Other popular intervention that are equally helpful in obese patients for the management of low back pain are:
- Spinal mobilization
- Spinal manipulation
- Massage therapy
DON’Ts Of Weight Loss
Ideally, if you are planning to lose weight for the management of your chronic health issues or back pain, refrain from these popular yet hazardous methods:
- Surgery: There are several surgical options (like tummy tuck, bariatric surgery, stapling of stomach, resection of gut). It has been observed that these procedures are harmful for the health of your body in the long term and may even lead to other metabolic issues.

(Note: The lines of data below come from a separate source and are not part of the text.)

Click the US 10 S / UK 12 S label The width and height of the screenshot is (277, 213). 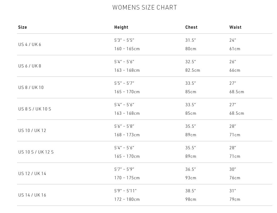click(x=36, y=152)
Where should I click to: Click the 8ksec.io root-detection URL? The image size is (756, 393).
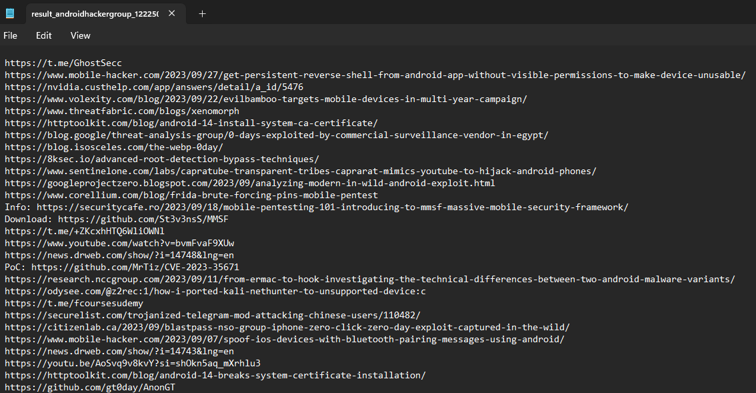click(x=162, y=159)
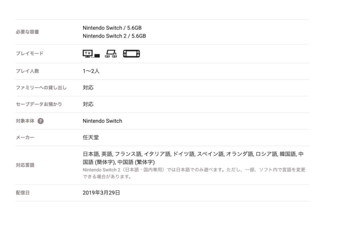Click the 1〜2人 player count text

click(x=91, y=71)
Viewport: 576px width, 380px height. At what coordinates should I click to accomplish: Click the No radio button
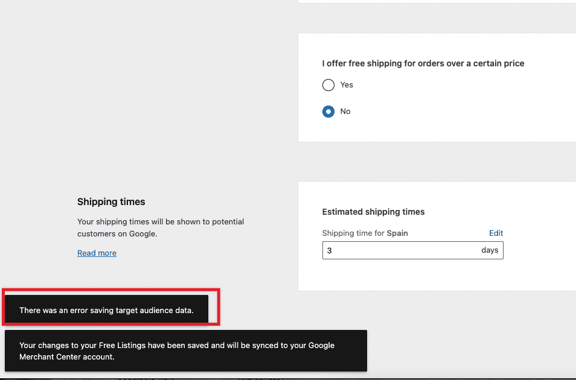[328, 112]
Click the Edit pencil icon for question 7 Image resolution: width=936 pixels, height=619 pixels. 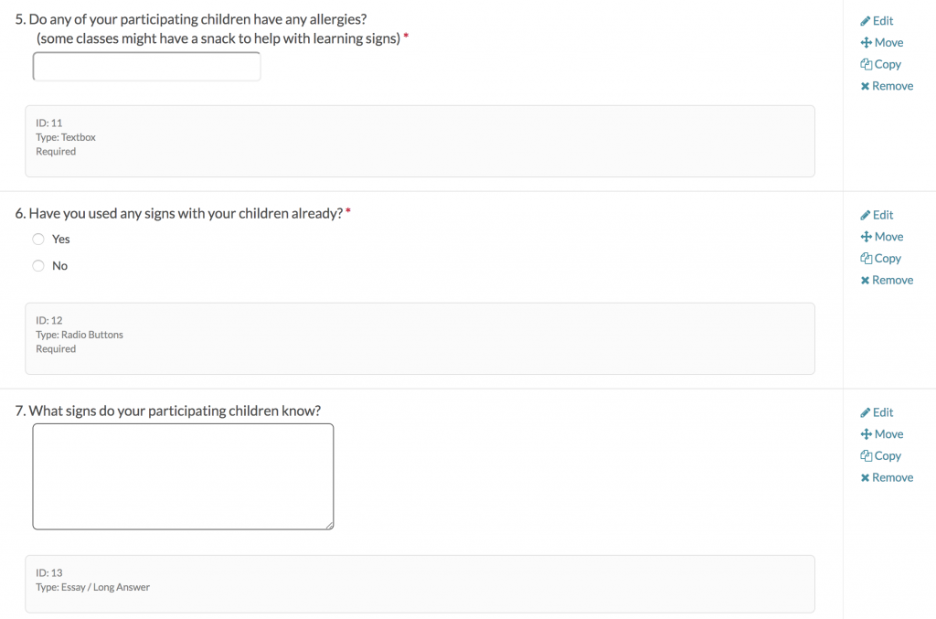[x=866, y=413]
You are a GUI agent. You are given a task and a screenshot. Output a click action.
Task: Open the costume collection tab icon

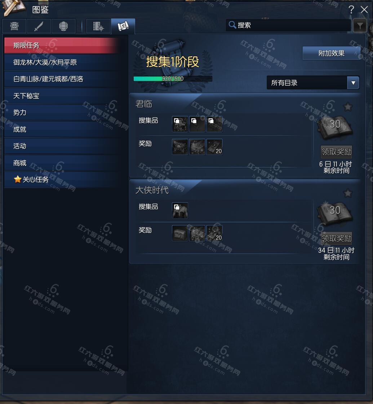(14, 26)
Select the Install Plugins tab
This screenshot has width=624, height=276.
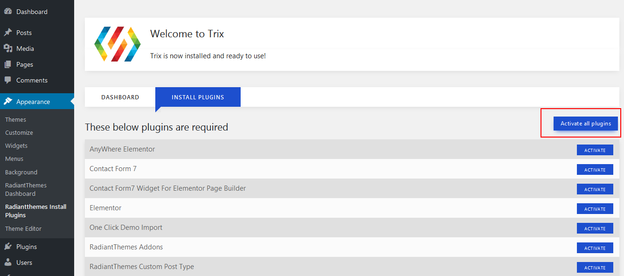click(x=198, y=97)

- Commercial weight loss supplements: It is important to keep away from the over-the counter weight loss supplements that may negatively affect your physical and bone health by affecting mineralization status.
- Starvation: It is likely that you may not achieve speedy goals in the beginning, but make sure not to starve your body of essential nutrients and metabolites by starving.
In conclusion, if you or your loved-ones are experiencing low back pain due to metabolic issues like obesity, it is highly recommended to adopt weight loss tips from a professional who can assists you to optimize bone and joint health.
1. Shiri, R., Solovieva, S., Husgafvel-Pursiainen, K., Taimela, S., Saarikoski, L. A., Huupponen, R., … & Viikari-Juntura, E. (2008). The Association between Obesity and the Prevalence of Low Back Pain in Young Adults The Cardiovascular Risk in Young Finns Study. American journal of epidemiology, 167(9), 1110-1119.
2. Baldwin, K. D., Matuszewski, P. E., Namdari, S., Esterhai, J. L., & Mehta, S. (2011). Does morbid obesity negatively affect the hospital course of patients undergoing treatment of closed, lower-extremity diaphyseal long-bone fractures?. Orthopedics, 34(1), 18.
3. Vincent, H. K., Vincent, K. R., Seay, A. N., & Hurley, R. W. (2011). Functional impairment in obesity: a focus on knee and back pain. Pain management, 1(5), 427-439.
4. Vincent, H. K., Heywood, K., Connelly, J., & Hurley, R. W. (2012). Obesity and weight loss in the treatment and prevention of osteoarthritis. PM&R, 4(5), S59-S67.
5. Samartzis, D., Karppinen, J., Mok, F., Fong, D. Y., Luk, K. D., & Cheung, K. M. (2011). A population-based study of juvenile disc degeneration and its association with overweight and obesity, low back pain, and diminished functional status. The Journal of Bone & Joint Surgery, 93(7), 662-670.
6. de Rooij, M., Lems, W. F., van der Leeden, M., & Dekker, J. (2014). Comorbidity, Obesity, and Exercise Therapy in Patients with Knee and Hip Osteoarthritis. In Exercise and Physical Functioning in Osteoarthritis (pp. 119-126). Springer New York.